### ACTION ITEM
Below this line is the material. Write out only its lines from the one containing "[Sisak portal] (149, 80)" through the one containing "Rammaghon – Jedi-Tempelbuch (36, 708)", both kept, exactly.
---- LISTED ENTRIES
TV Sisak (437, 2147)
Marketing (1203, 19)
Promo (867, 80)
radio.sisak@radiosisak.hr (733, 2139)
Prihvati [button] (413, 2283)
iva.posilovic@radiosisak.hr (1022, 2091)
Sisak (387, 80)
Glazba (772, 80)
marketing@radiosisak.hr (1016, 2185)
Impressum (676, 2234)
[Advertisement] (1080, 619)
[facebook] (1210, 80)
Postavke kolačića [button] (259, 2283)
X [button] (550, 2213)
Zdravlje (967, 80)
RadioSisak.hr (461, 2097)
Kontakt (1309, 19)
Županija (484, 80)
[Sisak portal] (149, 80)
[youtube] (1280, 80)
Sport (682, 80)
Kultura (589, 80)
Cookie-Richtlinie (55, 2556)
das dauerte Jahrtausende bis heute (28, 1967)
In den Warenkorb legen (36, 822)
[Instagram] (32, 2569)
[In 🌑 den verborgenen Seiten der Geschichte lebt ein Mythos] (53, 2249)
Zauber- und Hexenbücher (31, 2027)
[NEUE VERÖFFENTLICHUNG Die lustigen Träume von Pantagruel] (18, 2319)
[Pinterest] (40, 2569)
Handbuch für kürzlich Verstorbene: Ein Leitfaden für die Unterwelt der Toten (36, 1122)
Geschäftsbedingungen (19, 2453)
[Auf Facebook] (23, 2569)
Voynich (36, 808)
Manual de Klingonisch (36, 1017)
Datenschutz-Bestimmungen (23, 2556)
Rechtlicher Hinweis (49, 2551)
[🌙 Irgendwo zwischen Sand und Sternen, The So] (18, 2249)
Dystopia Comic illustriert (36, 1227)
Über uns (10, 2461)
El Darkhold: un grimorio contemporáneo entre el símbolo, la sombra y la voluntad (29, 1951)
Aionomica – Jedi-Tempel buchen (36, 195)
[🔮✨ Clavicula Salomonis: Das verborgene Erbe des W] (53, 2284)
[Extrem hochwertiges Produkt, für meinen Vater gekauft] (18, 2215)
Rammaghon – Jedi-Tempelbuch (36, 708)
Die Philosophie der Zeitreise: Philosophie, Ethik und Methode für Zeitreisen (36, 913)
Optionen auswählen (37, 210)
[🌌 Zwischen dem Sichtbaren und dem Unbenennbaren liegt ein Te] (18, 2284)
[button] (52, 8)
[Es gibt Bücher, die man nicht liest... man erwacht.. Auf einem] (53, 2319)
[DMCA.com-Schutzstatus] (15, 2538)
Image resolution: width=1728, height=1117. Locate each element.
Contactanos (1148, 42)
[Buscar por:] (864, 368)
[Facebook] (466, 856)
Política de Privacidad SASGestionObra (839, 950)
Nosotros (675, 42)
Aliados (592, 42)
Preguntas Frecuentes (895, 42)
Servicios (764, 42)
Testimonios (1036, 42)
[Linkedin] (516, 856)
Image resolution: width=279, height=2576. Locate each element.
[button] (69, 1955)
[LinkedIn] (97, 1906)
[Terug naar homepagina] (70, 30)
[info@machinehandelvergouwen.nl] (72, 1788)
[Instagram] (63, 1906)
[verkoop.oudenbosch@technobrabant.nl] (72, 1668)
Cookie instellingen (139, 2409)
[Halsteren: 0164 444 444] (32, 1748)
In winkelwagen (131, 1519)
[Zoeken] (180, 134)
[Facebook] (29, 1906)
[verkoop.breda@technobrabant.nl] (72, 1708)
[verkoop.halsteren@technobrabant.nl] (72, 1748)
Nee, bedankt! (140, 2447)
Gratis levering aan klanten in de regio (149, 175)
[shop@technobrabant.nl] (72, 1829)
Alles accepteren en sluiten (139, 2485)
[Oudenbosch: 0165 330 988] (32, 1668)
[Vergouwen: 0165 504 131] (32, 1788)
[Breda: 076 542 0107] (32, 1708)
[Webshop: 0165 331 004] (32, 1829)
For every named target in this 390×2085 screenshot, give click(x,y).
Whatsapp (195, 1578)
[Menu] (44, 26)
--------
### RESPONSE TO THIS EXERCISE
[Sisak portal] (149, 80)
[youtube] (1280, 80)
Sport (682, 80)
Kultura (589, 80)
Cookie-Richtlinie (55, 2556)
das dauerte Jahrtausende bis heute (28, 1967)
In den Warenkorb legen (36, 822)
[Instagram] (32, 2569)
[In 🌑 den verborgenen Seiten der Geschichte lebt ein Mythos] (53, 2249)
Zauber- und Hexenbücher (31, 2027)
[NEUE VERÖFFENTLICHUNG Die lustigen Träume von Pantagruel] (18, 2319)
[Pinterest] (40, 2569)
Handbuch für kürzlich Verstorbene: Ein Leitfaden für die Unterwelt der Toten (36, 1122)
Geschäftsbedingungen (19, 2453)
[Auf Facebook] (23, 2569)
Voynich (36, 808)
Manual de Klingonisch (36, 1017)
Datenschutz-Bestimmungen (23, 2556)
Rechtlicher Hinweis (49, 2551)
[🌙 Irgendwo zwischen Sand und Sternen, The So] (18, 2249)
Dystopia Comic illustriert (36, 1227)
Über uns (10, 2461)
El Darkhold: un grimorio contemporáneo entre el símbolo, la sombra y la voluntad (29, 1951)
Aionomica – Jedi-Tempel buchen (36, 195)
[🔮✨ Clavicula Salomonis: Das verborgene Erbe des W] (53, 2284)
[Extrem hochwertiges Produkt, für meinen Vater gekauft] (18, 2215)
Rammaghon – Jedi-Tempelbuch (36, 708)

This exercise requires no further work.